According to Christian legend, the early church was different. Christians
of every persuasion look back to the primitive church to find a
simpler, purer form of Christian faith. In the apostles' time, all
members of the Christian community shared their money and property;
all believed the same teaching, and worshipped together; all revered
the authority of the apostles. It was only after that golden age
that conflict, then heresy emerged: so says the author of the Acts
of the Apostles, who identifies himself as the first historian of
Christianity.
But the discoveries at Nag Hammadi have upset this picture. If
we admit that some of these fifty-two texts represents early forms
of Christian teaching, we may have to recognize that early Christianity
is far more diverse than nearly anyone expected before the Nag Hammadi
discoveries.
Contemporary Christianity, diverse and complex as we find it, actually
may show more unanimity than the Christian churches of the first
and second centuries. For nearly all Christians since that time,
Catholics, Protestants, or Orthodox, have shared three basic premises.
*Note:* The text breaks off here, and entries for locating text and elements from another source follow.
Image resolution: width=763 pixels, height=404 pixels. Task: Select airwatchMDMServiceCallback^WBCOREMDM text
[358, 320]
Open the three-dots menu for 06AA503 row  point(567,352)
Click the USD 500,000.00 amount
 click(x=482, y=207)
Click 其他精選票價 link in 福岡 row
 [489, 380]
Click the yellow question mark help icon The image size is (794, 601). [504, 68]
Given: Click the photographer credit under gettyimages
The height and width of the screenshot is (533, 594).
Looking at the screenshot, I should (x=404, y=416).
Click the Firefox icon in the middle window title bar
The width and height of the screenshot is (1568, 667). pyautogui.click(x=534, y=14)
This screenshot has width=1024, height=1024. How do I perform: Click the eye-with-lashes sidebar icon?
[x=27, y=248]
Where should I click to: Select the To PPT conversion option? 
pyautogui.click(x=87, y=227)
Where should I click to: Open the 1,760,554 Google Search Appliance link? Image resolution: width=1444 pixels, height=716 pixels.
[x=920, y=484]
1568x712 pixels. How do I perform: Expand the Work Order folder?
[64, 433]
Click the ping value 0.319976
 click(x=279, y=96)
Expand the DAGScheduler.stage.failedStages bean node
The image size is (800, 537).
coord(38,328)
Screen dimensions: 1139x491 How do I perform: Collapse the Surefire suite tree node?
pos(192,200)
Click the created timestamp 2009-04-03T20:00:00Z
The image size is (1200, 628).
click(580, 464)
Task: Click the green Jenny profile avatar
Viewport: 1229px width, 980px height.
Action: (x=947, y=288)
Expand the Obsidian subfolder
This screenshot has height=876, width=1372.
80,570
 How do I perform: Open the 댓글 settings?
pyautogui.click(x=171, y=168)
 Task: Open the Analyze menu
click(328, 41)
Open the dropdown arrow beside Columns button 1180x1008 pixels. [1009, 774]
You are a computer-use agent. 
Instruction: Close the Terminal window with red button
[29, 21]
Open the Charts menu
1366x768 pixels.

First, they accept the canon of the New Testament; second, they
confess the apostolic creed; and third, they affirm specific forms
of church institution. But every one of these-the canon of Scripture,
the creed, and the institutional structure--emerged in its present
form only toward the end of the second century. Before that time,
as Irenaeus and others attest, numerous gospels circulated among
various Christian groups, ranging from those of the New Testament,
Matthew, Mark, Luke, and John, to such writings as the Gospel of
Thomas, the Gospel of Philip, and the Gospel of Truth, as well as
many other secret teachings, myths, and poems attributed to Jesus
or his disciples. Some of these, apparently, were discovered at
Nag Hammadi; many others are lost to us. Those who identified themselves
as Christians entertained many--and radically differing-religious
beliefs and practices. And the communities scattered throughout
the known world organized themselves in ways that differed widely
from one group to another.
Yet by A. D. 200, the situation had changed. Christianity had become
an institution headed by a three-rank hierarchy of bishops, priests,
and deacons, who understood themselves to be the guardians of the
only "true faith." The majority of churches, among which
the church of Rome took a leading role, rejected all other viewpoints
as heresy. Deploring the diversity of the earlier movement, Bishop
Irenaeus and his followers insisted that there could be only one
church, and outside of that church, he declared, "there is
no salvation." Members of this church alone are orthodox (literally,
"straight-thinking") Christians. And, he claimed, this
church must be catholic-- that is, universal. Whoever challenged
that consensus, arguing instead for other forms of Christian teaching,
was declared to be a heretic, and expelled. When the orthodox gained
military support, sometime after the Emperor Constantine became
Christian in the fourth century, the penalty for heresy escalated.